• TASK DETAILS: Edit the lines from the one containing "675x1102 pixels. At" through the one containing "pos(404,968)" by replacing "Go back" with "Navigate back", changing nothing else. Give back only those lines.
=====
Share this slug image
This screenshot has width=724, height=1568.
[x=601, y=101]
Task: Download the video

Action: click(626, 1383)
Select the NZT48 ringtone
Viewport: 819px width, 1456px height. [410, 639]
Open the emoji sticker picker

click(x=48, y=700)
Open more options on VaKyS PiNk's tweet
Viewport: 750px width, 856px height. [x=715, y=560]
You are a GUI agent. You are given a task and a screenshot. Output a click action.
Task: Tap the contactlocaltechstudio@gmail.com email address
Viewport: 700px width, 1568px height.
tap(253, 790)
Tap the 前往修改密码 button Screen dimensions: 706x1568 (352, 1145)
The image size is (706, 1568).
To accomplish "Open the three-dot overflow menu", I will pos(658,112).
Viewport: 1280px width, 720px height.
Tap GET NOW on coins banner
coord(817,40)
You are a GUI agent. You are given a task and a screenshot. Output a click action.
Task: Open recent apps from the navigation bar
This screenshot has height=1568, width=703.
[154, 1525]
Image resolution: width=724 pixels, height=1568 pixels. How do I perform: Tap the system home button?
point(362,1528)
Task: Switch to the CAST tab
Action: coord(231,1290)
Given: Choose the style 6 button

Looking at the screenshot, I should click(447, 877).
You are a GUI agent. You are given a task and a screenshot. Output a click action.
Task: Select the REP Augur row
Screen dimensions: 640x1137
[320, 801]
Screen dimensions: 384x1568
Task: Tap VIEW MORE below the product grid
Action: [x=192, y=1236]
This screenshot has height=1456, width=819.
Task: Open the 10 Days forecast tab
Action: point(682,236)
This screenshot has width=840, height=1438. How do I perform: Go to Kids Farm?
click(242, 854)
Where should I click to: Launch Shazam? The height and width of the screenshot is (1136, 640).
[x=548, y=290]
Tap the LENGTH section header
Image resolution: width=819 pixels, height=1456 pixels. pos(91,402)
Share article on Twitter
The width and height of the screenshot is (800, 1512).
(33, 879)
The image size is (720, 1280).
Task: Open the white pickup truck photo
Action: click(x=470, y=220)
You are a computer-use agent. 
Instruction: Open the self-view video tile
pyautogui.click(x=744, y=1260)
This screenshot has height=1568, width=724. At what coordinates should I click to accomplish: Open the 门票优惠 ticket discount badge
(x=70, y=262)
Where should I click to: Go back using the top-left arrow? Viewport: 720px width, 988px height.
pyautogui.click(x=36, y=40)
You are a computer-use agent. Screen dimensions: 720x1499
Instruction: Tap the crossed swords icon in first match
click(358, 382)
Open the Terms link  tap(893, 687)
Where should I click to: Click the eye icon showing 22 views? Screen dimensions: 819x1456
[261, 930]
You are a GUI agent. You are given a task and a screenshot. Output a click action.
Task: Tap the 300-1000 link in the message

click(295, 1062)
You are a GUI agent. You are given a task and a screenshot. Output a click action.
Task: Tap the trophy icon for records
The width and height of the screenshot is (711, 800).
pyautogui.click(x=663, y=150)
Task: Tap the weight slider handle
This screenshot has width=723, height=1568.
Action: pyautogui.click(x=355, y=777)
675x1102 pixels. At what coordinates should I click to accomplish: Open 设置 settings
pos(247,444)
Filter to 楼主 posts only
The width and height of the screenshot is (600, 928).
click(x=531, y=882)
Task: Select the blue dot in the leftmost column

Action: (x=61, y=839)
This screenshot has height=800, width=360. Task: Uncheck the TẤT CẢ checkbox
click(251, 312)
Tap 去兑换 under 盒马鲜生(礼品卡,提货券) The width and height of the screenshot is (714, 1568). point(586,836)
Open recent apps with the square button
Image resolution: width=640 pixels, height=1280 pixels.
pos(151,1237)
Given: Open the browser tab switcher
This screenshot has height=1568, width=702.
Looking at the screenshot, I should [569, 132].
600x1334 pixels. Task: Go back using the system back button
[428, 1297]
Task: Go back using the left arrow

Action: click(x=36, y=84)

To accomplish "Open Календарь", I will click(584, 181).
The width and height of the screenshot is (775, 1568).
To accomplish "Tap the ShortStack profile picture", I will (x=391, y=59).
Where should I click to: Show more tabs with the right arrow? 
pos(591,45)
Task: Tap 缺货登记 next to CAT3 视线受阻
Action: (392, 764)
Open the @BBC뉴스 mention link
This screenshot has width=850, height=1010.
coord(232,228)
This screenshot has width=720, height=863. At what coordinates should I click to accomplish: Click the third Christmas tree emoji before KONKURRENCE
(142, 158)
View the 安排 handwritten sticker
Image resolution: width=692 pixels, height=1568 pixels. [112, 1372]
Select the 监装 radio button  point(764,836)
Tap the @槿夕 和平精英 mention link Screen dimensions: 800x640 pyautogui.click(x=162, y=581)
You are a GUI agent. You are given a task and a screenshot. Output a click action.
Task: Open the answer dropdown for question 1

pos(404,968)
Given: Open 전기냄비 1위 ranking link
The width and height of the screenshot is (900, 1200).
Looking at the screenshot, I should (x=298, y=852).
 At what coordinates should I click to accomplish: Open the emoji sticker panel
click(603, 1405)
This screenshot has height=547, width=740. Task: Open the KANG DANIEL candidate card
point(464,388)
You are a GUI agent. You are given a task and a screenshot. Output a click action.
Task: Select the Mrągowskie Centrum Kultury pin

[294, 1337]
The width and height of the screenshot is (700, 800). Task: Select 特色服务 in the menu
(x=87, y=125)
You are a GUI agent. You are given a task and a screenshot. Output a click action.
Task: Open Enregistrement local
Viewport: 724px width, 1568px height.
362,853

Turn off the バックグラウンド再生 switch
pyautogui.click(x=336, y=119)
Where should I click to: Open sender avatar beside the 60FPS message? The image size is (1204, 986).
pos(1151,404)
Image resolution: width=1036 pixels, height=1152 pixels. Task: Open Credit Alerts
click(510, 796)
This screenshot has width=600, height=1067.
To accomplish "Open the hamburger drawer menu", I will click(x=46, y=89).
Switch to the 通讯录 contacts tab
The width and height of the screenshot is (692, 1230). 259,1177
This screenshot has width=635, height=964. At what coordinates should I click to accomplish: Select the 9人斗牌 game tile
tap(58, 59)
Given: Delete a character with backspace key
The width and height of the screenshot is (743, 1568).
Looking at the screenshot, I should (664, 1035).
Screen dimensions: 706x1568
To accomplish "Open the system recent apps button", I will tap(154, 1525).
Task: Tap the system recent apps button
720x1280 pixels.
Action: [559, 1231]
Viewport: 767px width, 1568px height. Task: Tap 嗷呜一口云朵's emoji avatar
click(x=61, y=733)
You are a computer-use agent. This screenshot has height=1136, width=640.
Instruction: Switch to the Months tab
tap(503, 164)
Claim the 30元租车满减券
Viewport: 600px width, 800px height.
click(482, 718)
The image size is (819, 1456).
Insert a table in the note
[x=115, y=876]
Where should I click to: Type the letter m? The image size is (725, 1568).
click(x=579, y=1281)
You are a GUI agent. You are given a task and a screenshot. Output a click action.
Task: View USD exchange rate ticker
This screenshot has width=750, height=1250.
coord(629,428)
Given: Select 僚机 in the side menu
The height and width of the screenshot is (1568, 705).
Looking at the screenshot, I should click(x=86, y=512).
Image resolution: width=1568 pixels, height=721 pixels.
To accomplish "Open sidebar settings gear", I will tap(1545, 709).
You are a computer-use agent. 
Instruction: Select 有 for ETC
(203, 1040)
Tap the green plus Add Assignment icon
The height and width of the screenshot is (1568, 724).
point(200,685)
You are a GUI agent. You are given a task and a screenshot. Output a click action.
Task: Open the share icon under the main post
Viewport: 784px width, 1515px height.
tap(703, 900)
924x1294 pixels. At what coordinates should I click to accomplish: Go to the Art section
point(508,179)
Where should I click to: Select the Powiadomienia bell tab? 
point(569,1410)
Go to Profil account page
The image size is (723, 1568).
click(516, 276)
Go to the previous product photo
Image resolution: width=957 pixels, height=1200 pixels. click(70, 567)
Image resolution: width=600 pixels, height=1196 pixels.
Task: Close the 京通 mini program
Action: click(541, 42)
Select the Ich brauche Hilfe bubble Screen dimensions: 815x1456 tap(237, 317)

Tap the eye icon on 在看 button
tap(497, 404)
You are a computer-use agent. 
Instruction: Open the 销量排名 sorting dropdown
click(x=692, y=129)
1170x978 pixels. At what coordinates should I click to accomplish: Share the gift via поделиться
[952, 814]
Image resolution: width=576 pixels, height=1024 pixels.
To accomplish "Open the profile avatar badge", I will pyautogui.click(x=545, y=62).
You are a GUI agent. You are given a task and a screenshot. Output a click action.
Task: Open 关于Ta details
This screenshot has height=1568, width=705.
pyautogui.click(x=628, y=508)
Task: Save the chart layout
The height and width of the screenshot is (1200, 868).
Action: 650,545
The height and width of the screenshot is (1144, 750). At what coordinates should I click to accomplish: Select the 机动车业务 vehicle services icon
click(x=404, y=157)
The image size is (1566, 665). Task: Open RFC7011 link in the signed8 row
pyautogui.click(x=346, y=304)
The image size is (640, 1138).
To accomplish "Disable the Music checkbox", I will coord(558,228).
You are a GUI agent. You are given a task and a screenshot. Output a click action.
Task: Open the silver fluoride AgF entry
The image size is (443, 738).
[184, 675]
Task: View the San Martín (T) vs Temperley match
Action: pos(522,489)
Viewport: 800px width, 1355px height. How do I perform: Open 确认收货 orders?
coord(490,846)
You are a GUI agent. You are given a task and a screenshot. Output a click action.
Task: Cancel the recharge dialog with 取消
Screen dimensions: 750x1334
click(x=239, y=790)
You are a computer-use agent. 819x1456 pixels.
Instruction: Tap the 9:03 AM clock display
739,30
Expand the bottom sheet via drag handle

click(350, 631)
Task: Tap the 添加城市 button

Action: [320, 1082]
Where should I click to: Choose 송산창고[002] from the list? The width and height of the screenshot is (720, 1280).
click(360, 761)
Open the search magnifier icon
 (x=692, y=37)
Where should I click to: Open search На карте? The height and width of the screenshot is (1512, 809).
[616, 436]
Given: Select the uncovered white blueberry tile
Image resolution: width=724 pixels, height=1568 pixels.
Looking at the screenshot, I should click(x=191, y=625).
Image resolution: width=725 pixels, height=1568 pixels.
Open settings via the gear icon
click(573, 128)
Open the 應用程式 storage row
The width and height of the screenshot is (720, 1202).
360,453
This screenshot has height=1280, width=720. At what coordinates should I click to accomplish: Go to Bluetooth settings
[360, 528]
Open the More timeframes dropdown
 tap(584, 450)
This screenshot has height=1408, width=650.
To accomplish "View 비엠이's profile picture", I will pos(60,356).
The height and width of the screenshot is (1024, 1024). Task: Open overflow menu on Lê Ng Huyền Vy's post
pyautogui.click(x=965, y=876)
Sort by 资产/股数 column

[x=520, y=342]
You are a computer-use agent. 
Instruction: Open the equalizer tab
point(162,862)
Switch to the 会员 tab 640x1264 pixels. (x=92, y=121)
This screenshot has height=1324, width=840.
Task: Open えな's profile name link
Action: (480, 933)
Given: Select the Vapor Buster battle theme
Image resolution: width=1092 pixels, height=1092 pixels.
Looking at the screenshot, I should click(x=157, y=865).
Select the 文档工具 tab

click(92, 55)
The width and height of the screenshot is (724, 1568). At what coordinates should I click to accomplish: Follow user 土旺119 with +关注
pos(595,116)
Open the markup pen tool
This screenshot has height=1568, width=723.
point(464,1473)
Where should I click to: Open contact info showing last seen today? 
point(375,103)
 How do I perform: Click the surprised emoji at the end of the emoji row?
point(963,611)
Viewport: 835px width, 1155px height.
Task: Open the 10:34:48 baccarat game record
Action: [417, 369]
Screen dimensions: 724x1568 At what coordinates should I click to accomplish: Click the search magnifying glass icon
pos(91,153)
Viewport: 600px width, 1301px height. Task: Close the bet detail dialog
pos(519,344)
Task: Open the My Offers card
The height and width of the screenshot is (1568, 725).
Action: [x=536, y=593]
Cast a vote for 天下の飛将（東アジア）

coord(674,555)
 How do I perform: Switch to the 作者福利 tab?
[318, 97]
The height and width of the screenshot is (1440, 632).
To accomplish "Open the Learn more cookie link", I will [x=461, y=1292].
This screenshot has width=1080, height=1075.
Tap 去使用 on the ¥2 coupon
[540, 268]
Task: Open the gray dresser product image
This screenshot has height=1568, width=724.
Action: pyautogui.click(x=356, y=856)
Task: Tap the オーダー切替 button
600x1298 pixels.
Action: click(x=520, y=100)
=====
• WRITTEN REPLY:
675x1102 pixels. At what coordinates should I click to accomplish: Open 设置 settings
pos(247,444)
Filter to 楼主 posts only
The width and height of the screenshot is (600, 928).
click(x=531, y=882)
Task: Select the blue dot in the leftmost column

Action: (x=61, y=839)
This screenshot has height=800, width=360. Task: Uncheck the TẤT CẢ checkbox
click(251, 312)
Tap 去兑换 under 盒马鲜生(礼品卡,提货券) The width and height of the screenshot is (714, 1568). point(586,836)
Open recent apps with the square button
Image resolution: width=640 pixels, height=1280 pixels.
pos(151,1237)
Given: Open the browser tab switcher
This screenshot has height=1568, width=702.
Looking at the screenshot, I should [569, 132].
600x1334 pixels. Task: Navigate back using the system back button
[428, 1297]
Task: Navigate back using the left arrow

Action: click(x=36, y=84)

To accomplish "Open Календарь", I will click(584, 181).
The width and height of the screenshot is (775, 1568).
To accomplish "Tap the ShortStack profile picture", I will (x=391, y=59).
Where should I click to: Show more tabs with the right arrow? 
pos(591,45)
Task: Tap 缺货登记 next to CAT3 视线受阻
Action: (392, 764)
Open the @BBC뉴스 mention link
This screenshot has width=850, height=1010.
coord(232,228)
This screenshot has width=720, height=863. At what coordinates should I click to accomplish: Click the third Christmas tree emoji before KONKURRENCE
(142, 158)
View the 安排 handwritten sticker
Image resolution: width=692 pixels, height=1568 pixels. [112, 1372]
Select the 监装 radio button  point(764,836)
Tap the @槿夕 和平精英 mention link Screen dimensions: 800x640 pyautogui.click(x=162, y=581)
You are a GUI agent. You are given a task and a screenshot. Output a click action.
Task: Open the answer dropdown for question 1

pos(404,968)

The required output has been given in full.